Gavin McInnes—podcaster and Vice co-founder—says he used to be friends with Jimmy Kimmel. After ABC suspended the late-night host, McInnes offered his postmortem: Kimmel’s hard pivot into sanctimony wasn’t an accident; it was influence. And yes, he names names.
“When I knew him, he was a great guy and a very mean guy—in a good way, kind of punk,” McInnes said on his Get Off My Lawn podcast, recalling Kimmel’s sports-radio days and “The Man Show” era. He even noted Kimmel contributed cartoons and “Do’s and Don’ts” to Vice. Translation: there was a time when Kimmel actually liked being funny more than being scoldy.

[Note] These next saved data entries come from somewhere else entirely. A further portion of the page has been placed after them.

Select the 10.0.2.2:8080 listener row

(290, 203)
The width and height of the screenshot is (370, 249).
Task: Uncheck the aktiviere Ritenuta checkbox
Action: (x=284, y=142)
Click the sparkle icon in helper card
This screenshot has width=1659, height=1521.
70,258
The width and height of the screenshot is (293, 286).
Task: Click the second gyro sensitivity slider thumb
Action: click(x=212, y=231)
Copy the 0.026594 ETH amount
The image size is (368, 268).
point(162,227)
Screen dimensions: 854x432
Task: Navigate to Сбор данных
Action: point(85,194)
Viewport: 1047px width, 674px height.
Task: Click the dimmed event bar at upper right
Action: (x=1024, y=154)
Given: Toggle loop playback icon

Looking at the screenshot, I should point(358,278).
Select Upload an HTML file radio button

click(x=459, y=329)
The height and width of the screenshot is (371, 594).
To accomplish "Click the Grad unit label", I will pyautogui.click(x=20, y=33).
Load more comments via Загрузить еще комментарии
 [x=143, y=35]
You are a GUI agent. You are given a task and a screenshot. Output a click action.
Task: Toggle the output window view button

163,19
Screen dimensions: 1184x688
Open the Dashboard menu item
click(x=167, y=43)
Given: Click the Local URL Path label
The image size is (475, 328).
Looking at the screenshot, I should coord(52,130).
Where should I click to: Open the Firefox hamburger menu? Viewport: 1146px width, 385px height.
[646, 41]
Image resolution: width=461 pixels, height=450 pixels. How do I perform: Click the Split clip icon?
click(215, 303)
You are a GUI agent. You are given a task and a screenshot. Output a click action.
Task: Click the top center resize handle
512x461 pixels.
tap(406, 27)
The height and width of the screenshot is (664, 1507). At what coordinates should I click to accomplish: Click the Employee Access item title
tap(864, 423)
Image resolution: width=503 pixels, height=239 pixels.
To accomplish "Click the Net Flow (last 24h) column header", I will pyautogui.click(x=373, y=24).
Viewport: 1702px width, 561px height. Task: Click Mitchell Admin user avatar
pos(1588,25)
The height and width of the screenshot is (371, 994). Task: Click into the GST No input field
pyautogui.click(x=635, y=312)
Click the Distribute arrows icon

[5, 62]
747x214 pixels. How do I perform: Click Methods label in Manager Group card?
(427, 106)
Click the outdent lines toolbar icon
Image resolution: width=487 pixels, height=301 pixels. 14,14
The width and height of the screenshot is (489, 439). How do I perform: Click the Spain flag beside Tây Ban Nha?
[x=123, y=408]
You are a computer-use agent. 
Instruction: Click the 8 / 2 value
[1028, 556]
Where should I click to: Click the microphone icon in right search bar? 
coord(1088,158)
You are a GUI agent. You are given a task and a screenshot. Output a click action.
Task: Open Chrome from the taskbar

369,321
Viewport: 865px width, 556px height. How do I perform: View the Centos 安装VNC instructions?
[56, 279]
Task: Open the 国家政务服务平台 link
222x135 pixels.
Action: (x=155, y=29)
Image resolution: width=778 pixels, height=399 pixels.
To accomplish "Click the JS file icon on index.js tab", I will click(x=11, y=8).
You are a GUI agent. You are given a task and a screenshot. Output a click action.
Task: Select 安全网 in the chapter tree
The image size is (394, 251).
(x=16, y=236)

Then came writer Molly McNearney. McInnes recounted how McNearney rose on the “Jimmy Kimmel Live!” staff and later married Kimmel in 2013—after his relationships with Gina Maddy-Kimmel and then Sarah Silverman. In McInnes’ telling, that marriage marks the divide: “There’s pre-Molly and there’s post-Molly Jimmy Kimmel.” He compared it to Howard Stern’s trajectory—“pre-Beth” and “post-Beth”—arguing both men softened to fit into a certain dinner-party circuit where politics lean one way and the shows soon follow. In other words: please the social gatekeepers, and the comedy becomes a sermon. How edgy.
McInnes pushed further, saying the wives’ circles revolve around causes—animal rescues, “reproductive rights of cats,” and the rest—and that the on-air product inevitably absorbs the same posture. The result? Hosts who used to roast everyone now lecture half the country. Late night turned into late scold.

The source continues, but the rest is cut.